The flaw also allows malicious actors to inject code to apps to not only obtain sensitive information, but to also spy and gain access to corporate resources, steal two-factor authentication (2FA) codes, send messages on the victim's behalf, and much more.
"The possibilities are limited only by our creativity," Check Point Reearch said.
To demonstrate, Check Point used a proof-of-concept malicious app to steal an authentication cookie from an old version of Chrome. With possession of the cookie, the attacker is able to gain unauthorized access to a victim's Dropbox account.
This flaw “is extremely easy to exploit,” added the researchers.

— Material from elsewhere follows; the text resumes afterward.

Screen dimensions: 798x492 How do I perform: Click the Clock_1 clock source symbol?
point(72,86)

“All you need to do is to create a ‘hello world’ application that calls the exported intent in the vulnerable app to push a file into the verified files folder with the file-traversal path. Then sit back and watch the magic happen.”

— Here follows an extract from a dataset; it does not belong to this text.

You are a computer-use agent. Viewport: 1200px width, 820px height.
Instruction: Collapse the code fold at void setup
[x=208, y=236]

This is possible because the vulnerability stemmed from a directory traversal flaw that allowed untrusted sources to copy files to a folder that was supposed to be reserved only for trusted code received from Google Play. The vulnerability undermined a core protection built into the Android that prevents one app from accessing data or code belonging to any other app.
The bug was detailed back on August 2020 by security firm Oversecured.
While the bug has been patched, the researchers at Check Point warned that the patch still needs to be pushed out by developers for several applications. Failure has led to apps being vulnerable to the bug.
The bug wasn't completely eliminated when Google patched on 6 April 2020, because the bug is a client-side vulnerability - as opposed to a server-side vulnerability which can be patched completely and immediately once a patch is applied.
Because the bug is local, the ones that can push the update, are the developers of the apps themselves.
Developers of apps must first download the updated library, and then incorporate it into their app code.
Making things worse for users, is Android's fragmented ecosystem.
While Google can push certain security updates directly to users, and developers can push the updates through updating their apps, manufacturers of Android devices including Huawei, Samsung and Xiaomi ship their devices with different levels of security in different regions. This again is leaving users exposed to attacks.
In a blog post, Aviran Hazum, Check Point’s manager of mobile research, said that:
"We’re estimating that hundreds of millions of Android users are at security risk. Although Google implemented a patch, many apps are still using outdated Play Core libraries."
“The vulnerability CVE-2020-8913 is highly dangerous. If a malicious application exploits this vulnerability, it can gain code execution inside popular applications, obtaining the same access as the vulnerable application. For example, the vulnerability could allow a threat actor to steal two-factor authentication codes or inject code into banking applications to grab credentials."
"Or a threat actor could inject code into social media applications to spy on victims or inject code into all IM apps to grab all messages. The attack possibilities here are only limited by a threat actor’s imagination."
At the moment of its findings, besides existent in some of the most popular apps on the market, the flaw also remains in Bumble, Grindr, PowerDirector, Xrecorder and Yango Pro. This however, is only a small, randomly selected sampling of high-profile apps studied by Check Point.
Four apps in the original sampling, like Booking, Cisco Teams, Moovit and Viber, have since confirmed they have corrected the issue.